Eh bien ! je m’obstine à maintenir ma proportion dénuée de preuves ! Des preuves ! Mais ouvrez donc au hasard les annales de l’humanité ! Consultez l’histoire ancienne ou moderne, sacrée ou profane, demandez-vous d’où sont venues toutes ces guerres de races, de classes, de nations, de familles ! Vous obtiendrez toujours cette réponse invariable : De la soif du pouvoir.

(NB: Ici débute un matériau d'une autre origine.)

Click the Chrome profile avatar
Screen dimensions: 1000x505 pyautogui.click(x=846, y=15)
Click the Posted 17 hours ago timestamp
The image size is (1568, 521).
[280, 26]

Cela posé, la loi n’agit-elle pas avec une bien aveugle imprudence, quand elle offre la candidature du pouvoir aux hommes mêmes qu’elle charge de contrôler, critiquer, accuser et juger ceux qui le détiennent ? Je ne me défie pas plus qu’un autre du cœur de tel ou tel homme ; mais je me défie du cœur humain, quand il est placé, par une loi téméraire, entre le devoir et l’intérêt. Malgré les plus éloquentes déclamations du monde sur la pureté et le désintéressement de la magistrature, je n’aimerais pas à avoir mon petit pécule dans un pays où le juge pourrait prononcer la confiscation à son profit. De même, je plains le ministre qui a à se dire :

« La nation m’oblige à rendre compte à des hommes qui ont bonne envie de me remplacer, et qui le peuvent pourvu qu’ils me trouvent en faute. » Allez donc prouver votre innocence à de tels juges !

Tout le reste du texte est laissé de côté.